IgGs that possess Fc-glycans with terminal sialic acid (SA) are thought to be responsible for the anti-inflammatory properties of intravenous immunoglobulins (IVIGs) through a mechanism that is still unclear. The impact of this sialylation on IgG’s effector functions (ADCC and CDC) also remains to be elucidated. To better understand the biological impact of IgG sialylation, there is a need to produce recombinant IgGs with well characterized and more homogeneous glycan structures. The type of SA (NANA or NGNA), the nature of its linkage with the galactose residue (alpha-2,3 or alpha-2,6) or the number of glycan antennae being sialylated, may vary according to the IgG subtype, the host cell in which it is expressed and the cell culture environment.
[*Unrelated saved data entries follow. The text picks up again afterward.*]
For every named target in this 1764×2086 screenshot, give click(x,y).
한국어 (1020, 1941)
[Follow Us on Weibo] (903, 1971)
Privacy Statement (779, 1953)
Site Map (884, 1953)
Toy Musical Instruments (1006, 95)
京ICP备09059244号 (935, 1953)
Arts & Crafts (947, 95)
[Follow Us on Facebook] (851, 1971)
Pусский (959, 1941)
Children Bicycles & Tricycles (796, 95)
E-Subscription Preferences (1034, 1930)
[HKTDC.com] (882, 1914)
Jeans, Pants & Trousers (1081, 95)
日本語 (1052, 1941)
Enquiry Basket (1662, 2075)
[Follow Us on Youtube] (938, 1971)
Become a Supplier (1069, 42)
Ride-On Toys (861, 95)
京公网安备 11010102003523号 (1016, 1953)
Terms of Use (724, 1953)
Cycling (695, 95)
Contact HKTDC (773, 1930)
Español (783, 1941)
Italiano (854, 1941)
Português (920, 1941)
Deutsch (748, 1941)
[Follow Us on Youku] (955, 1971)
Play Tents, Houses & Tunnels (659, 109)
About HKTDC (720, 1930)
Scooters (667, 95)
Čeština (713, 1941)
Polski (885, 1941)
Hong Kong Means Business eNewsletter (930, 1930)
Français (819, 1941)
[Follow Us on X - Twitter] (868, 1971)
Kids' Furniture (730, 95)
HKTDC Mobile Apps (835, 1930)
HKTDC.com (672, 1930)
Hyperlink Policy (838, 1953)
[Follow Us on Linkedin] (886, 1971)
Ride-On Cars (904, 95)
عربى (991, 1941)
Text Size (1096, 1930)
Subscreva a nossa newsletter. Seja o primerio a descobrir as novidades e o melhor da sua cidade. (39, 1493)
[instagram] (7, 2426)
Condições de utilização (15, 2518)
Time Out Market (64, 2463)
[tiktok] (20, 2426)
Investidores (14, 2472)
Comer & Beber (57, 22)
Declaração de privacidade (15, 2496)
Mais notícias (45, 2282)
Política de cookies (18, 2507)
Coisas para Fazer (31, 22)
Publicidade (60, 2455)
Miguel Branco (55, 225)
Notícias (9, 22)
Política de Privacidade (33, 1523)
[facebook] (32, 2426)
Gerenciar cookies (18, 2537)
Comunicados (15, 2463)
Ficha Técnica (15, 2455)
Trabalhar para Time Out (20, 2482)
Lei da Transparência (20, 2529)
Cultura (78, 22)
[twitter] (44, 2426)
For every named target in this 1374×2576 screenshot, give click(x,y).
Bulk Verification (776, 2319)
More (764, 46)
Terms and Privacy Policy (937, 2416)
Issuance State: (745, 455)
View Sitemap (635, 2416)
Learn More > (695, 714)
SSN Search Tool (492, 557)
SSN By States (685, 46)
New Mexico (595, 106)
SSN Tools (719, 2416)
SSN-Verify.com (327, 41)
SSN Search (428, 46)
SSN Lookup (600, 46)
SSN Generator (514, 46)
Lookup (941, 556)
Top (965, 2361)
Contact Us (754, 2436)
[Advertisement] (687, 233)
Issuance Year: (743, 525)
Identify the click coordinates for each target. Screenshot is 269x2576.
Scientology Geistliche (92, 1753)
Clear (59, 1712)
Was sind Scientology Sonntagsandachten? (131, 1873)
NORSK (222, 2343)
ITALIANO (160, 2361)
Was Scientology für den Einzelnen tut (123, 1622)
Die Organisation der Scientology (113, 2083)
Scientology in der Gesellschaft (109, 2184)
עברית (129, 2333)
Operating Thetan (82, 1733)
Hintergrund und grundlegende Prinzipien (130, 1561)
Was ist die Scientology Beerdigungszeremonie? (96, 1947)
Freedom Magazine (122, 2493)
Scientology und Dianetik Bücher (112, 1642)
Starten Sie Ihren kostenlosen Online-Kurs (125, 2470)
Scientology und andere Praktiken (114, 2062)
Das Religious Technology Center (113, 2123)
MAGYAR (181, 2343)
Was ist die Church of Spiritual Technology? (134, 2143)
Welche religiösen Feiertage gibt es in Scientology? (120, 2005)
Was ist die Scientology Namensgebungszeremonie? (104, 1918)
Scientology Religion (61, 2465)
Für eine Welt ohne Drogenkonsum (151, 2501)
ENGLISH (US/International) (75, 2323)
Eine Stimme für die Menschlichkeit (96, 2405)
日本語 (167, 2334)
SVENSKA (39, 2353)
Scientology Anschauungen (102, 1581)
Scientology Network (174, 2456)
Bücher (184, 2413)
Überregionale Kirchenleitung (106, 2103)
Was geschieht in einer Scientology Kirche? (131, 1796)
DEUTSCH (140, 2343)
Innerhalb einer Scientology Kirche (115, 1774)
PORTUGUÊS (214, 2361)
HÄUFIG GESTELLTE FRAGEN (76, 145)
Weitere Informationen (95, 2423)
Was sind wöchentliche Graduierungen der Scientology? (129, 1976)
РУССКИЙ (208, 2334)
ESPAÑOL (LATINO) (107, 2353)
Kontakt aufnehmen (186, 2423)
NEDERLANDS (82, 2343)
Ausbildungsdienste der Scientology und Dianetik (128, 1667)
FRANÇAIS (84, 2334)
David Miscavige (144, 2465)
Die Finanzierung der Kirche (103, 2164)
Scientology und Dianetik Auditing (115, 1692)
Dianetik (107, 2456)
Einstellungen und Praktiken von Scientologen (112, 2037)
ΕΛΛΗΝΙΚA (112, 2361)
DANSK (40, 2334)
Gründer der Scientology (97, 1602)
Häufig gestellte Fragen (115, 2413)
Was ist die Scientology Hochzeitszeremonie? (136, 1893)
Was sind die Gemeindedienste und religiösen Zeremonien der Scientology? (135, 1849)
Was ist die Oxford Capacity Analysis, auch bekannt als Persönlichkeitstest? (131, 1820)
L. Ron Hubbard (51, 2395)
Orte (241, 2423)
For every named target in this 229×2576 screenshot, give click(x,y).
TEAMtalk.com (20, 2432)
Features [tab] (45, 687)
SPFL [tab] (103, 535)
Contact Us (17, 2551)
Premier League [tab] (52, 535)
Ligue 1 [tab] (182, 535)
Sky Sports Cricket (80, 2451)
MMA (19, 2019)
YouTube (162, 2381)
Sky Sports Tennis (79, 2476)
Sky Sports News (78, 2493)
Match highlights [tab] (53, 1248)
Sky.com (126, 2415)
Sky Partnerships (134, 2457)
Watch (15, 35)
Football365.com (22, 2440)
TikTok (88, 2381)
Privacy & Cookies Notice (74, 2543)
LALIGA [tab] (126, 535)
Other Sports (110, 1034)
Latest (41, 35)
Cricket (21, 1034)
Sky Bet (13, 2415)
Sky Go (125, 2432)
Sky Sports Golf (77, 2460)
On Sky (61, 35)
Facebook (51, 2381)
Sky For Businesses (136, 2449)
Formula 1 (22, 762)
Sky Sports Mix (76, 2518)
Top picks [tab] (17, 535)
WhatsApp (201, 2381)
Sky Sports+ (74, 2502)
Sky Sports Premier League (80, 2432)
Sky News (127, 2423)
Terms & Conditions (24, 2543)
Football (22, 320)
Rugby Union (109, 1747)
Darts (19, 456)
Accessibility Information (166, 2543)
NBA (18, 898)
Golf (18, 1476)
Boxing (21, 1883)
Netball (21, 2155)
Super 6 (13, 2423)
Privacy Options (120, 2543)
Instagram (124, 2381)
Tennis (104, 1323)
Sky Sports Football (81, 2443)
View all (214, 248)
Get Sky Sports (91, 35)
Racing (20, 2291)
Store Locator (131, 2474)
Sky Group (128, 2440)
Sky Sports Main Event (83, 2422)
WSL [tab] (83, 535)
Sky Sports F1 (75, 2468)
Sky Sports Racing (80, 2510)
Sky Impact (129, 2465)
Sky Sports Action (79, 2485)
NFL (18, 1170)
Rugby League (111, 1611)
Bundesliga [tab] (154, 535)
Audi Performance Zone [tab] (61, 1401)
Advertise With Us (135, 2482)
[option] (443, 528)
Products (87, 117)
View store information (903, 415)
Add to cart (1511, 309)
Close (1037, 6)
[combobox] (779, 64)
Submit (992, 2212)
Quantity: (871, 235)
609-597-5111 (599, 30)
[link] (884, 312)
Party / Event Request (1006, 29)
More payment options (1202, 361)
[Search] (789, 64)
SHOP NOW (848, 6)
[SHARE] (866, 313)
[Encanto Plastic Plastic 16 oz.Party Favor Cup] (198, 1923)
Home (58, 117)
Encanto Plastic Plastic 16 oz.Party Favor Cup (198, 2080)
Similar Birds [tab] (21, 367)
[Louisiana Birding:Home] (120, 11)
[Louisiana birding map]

In this study, we show that the a 2,6-sialylation of IgG1’s Fc domain can be efficiently achieved by the transient co-expression of the human beta 1,4-galactosyltransferase-1 (GT) and 2,6-sialyltransferase-1 (ST6) in CHO cells. The process allows for the production of milligram amounts of human-like sialylated monoclonal antibody within two weeks. The impact of this sialylation on IgG1 binding to FcγRIIIa is also presented.